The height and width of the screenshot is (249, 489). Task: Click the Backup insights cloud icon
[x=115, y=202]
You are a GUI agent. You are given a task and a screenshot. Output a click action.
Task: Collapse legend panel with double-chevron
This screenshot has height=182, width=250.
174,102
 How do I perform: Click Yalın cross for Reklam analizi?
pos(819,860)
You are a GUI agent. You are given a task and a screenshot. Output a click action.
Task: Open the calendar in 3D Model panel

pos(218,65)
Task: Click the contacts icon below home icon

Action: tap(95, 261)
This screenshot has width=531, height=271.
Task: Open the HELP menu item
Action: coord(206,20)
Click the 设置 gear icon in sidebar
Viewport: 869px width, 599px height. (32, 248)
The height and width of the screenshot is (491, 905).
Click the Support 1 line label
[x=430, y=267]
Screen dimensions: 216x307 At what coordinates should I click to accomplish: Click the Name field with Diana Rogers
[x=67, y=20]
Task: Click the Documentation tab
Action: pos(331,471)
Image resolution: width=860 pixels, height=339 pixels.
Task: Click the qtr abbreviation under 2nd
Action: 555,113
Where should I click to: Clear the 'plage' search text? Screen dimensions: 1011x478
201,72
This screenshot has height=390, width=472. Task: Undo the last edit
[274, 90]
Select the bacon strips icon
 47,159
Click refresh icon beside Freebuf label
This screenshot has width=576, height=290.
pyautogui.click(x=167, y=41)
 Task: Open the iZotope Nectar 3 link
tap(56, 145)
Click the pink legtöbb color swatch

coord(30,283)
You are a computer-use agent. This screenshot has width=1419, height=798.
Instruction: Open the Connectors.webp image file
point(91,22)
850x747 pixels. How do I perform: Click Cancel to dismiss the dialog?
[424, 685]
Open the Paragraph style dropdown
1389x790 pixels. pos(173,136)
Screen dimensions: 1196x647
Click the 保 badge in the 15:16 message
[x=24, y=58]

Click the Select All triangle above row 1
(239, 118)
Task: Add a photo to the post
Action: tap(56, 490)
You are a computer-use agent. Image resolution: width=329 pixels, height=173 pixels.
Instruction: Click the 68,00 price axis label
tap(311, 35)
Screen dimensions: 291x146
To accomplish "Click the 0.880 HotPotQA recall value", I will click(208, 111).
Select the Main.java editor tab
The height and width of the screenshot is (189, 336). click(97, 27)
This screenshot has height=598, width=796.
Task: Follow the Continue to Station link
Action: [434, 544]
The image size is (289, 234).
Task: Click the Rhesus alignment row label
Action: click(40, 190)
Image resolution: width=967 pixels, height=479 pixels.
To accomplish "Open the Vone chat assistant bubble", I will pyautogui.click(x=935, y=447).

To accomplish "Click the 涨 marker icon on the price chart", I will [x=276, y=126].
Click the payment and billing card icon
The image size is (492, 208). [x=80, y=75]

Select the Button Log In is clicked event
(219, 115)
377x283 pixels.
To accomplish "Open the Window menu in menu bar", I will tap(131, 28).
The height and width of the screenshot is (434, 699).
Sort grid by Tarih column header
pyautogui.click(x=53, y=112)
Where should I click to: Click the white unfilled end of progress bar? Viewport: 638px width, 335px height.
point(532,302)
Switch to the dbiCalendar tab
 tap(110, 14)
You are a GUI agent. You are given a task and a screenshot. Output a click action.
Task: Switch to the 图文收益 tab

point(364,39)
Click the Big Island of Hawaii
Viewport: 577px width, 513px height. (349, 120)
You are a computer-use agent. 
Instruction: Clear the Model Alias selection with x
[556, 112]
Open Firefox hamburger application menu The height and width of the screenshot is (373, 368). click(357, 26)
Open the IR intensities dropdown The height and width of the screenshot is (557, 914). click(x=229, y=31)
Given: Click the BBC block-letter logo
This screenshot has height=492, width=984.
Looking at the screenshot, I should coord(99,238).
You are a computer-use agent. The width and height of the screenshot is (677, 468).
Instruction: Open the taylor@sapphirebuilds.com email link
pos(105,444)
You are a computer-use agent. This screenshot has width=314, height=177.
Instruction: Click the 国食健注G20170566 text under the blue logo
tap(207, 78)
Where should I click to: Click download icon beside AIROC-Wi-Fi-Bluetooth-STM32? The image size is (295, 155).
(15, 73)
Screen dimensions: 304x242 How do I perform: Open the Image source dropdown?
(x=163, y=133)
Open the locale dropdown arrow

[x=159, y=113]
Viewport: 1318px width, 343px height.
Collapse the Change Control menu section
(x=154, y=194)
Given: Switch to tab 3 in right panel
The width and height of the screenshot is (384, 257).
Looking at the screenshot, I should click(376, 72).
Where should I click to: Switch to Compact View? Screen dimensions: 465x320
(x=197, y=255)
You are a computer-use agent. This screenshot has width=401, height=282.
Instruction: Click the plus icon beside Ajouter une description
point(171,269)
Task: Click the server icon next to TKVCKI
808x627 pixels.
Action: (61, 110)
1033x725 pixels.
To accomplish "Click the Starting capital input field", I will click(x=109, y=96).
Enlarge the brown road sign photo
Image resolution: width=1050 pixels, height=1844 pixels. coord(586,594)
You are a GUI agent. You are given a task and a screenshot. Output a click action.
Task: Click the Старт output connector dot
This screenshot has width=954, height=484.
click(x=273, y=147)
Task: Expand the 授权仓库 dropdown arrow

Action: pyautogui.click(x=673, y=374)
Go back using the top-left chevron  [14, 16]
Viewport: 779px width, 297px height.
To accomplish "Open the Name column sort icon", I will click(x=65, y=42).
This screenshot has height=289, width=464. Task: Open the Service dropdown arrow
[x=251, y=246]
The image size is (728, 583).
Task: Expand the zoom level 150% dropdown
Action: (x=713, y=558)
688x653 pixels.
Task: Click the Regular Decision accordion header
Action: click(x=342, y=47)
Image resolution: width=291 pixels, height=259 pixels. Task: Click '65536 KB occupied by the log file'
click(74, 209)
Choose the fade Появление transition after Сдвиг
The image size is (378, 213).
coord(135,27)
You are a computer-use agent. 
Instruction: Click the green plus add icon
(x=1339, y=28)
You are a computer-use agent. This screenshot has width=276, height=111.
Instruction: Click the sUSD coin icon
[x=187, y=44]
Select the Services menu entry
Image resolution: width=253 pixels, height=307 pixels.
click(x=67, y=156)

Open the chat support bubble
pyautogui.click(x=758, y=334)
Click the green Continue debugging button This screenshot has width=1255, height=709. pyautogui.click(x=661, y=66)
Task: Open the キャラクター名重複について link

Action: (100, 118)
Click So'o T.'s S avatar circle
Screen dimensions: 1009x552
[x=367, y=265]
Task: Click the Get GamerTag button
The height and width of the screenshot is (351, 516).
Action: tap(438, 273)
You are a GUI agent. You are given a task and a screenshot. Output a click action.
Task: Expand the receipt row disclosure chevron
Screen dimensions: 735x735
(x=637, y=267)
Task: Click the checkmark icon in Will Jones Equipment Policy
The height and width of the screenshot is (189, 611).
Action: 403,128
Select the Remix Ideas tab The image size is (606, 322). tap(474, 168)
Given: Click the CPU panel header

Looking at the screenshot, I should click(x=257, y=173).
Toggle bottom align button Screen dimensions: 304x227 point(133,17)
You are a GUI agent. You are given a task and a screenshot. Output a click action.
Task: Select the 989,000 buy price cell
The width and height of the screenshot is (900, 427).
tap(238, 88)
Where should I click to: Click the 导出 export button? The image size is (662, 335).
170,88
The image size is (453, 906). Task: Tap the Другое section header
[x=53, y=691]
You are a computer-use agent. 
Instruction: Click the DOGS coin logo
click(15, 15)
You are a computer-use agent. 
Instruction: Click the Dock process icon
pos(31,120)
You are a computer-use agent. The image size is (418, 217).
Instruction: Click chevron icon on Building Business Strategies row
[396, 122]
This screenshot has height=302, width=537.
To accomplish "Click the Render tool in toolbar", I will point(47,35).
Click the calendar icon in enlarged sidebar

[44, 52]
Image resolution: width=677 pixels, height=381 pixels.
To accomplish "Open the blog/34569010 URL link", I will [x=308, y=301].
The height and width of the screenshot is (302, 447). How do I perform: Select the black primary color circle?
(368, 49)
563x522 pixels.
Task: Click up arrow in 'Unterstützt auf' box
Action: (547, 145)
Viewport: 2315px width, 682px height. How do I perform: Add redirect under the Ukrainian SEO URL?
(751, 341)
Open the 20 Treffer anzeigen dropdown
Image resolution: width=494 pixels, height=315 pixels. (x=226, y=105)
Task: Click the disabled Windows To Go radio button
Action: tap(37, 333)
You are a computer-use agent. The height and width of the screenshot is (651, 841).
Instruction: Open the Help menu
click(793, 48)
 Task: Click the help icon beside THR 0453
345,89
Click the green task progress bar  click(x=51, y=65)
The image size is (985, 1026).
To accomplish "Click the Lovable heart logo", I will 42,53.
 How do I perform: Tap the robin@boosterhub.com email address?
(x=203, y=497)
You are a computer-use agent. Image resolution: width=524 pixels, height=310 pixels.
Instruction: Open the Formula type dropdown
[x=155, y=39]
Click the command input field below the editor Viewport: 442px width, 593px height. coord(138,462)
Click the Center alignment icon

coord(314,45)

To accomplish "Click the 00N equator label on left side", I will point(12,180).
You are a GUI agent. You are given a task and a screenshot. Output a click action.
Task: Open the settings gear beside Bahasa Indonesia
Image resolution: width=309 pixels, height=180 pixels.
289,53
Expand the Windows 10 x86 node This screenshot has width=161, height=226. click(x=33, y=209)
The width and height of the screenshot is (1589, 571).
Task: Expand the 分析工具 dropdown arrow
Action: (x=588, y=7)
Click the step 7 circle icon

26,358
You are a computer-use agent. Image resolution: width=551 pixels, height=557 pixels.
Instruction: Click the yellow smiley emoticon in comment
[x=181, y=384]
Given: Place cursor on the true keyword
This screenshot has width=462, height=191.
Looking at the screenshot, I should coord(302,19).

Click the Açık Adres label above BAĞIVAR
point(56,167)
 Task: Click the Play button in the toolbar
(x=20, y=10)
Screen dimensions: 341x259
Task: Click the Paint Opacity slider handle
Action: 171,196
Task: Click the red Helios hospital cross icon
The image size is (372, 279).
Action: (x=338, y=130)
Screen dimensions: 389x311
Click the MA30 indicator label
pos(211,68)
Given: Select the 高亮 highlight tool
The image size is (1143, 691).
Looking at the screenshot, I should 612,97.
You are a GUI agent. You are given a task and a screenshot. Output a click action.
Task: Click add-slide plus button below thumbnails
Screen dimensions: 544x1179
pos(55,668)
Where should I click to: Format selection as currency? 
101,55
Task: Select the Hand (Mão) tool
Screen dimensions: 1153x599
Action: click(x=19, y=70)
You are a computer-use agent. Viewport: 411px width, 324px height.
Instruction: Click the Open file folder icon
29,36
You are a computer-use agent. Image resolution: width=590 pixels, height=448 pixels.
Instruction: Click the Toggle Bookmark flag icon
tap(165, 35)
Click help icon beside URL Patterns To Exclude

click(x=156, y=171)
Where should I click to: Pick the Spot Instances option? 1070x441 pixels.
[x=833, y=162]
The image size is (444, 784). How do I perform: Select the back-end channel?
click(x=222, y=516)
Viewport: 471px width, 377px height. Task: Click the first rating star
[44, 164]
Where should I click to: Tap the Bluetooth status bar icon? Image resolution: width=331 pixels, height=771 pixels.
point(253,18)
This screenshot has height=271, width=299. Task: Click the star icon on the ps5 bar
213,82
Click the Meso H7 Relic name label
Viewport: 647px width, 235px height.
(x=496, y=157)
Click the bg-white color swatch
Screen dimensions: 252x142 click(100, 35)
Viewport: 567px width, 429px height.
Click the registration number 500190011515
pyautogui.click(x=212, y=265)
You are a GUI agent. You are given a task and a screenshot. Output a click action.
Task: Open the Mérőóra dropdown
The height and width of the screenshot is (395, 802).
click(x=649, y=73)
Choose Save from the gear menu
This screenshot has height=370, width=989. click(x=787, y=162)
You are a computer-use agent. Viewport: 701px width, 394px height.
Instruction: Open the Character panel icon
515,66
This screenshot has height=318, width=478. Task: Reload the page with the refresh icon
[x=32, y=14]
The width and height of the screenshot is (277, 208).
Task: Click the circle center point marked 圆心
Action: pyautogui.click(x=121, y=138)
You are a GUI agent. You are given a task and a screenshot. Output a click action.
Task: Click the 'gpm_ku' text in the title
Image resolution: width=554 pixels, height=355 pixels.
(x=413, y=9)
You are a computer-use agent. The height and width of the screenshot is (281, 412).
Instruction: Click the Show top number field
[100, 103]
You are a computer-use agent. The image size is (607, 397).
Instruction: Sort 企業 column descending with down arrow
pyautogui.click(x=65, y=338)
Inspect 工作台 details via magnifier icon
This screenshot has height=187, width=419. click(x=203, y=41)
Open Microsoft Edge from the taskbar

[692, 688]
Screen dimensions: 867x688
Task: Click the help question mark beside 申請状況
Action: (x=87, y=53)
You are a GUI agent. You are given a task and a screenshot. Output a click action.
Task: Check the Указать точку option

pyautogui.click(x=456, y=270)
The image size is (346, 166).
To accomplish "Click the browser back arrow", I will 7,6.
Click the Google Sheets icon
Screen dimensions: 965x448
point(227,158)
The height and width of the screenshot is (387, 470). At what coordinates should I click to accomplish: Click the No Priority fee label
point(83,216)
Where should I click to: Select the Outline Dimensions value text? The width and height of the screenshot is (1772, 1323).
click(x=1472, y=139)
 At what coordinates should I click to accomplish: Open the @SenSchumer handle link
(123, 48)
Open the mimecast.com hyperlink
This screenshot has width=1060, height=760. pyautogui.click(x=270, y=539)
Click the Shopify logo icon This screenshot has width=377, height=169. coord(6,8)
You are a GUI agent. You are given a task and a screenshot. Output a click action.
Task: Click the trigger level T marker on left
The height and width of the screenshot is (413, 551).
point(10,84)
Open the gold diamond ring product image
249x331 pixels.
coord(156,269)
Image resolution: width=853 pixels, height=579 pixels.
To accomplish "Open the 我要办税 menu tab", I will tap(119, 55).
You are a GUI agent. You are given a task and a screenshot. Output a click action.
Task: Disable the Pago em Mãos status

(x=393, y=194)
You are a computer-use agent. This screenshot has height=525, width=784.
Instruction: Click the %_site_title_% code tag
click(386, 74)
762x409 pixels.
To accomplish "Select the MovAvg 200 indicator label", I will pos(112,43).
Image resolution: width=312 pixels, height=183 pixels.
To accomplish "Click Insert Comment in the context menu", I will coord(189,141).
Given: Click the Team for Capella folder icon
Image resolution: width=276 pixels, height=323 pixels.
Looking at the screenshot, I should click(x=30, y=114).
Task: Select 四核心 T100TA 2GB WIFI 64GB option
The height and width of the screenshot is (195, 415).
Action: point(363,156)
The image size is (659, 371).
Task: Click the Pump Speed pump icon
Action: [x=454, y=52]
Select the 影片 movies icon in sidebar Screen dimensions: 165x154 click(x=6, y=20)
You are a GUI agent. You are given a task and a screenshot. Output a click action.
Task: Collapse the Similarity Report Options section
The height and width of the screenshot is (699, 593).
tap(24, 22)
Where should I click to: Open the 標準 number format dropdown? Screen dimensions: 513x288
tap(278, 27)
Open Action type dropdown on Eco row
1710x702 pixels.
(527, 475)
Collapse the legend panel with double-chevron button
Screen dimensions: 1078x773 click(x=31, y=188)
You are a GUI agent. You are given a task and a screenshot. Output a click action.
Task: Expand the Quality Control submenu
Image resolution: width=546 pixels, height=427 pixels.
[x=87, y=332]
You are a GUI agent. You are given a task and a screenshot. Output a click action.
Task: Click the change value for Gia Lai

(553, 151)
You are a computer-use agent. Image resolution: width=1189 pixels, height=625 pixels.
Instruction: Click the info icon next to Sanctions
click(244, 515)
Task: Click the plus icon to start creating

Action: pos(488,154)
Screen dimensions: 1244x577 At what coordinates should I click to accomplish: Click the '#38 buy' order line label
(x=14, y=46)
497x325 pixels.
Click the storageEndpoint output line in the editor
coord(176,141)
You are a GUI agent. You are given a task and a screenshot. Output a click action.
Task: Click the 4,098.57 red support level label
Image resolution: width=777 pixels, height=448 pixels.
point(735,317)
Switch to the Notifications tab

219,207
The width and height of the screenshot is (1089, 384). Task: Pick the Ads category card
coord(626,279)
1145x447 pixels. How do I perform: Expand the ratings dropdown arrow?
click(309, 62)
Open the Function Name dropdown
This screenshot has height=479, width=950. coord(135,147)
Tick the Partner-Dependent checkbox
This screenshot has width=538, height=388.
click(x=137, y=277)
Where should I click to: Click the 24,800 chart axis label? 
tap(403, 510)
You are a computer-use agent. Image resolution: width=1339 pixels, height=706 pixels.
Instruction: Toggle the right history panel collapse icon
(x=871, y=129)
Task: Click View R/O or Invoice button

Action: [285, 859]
- - - - -
Task instructions:
Within the listing above, locate the line containing "Task: Open the Mérőóra dropdown" and the line containing "The image size is (346, 166).". Reproduce those two lines and all lines between them exactly, with nothing added.

Exercise output:
Task: Open the Mérőóra dropdown
The height and width of the screenshot is (395, 802).
click(x=649, y=73)
Choose Save from the gear menu
This screenshot has height=370, width=989. click(x=787, y=162)
You are a computer-use agent. Viewport: 701px width, 394px height.
Instruction: Open the Character panel icon
515,66
This screenshot has height=318, width=478. Task: Reload the page with the refresh icon
[x=32, y=14]
The width and height of the screenshot is (277, 208).
Task: Click the circle center point marked 圆心
Action: pyautogui.click(x=121, y=138)
You are a GUI agent. You are given a task and a screenshot. Output a click action.
Task: Click the 'gpm_ku' text in the title
Image resolution: width=554 pixels, height=355 pixels.
(x=413, y=9)
You are a computer-use agent. The height and width of the screenshot is (281, 412).
Instruction: Click the Show top number field
[100, 103]
You are a computer-use agent. The image size is (607, 397).
Instruction: Sort 企業 column descending with down arrow
pyautogui.click(x=65, y=338)
Inspect 工作台 details via magnifier icon
This screenshot has height=187, width=419. click(x=203, y=41)
Open Microsoft Edge from the taskbar

[692, 688]
Screen dimensions: 867x688
Task: Click the help question mark beside 申請状況
Action: (x=87, y=53)
You are a GUI agent. You are given a task and a screenshot. Output a click action.
Task: Check the Указать точку option

pyautogui.click(x=456, y=270)
The image size is (346, 166).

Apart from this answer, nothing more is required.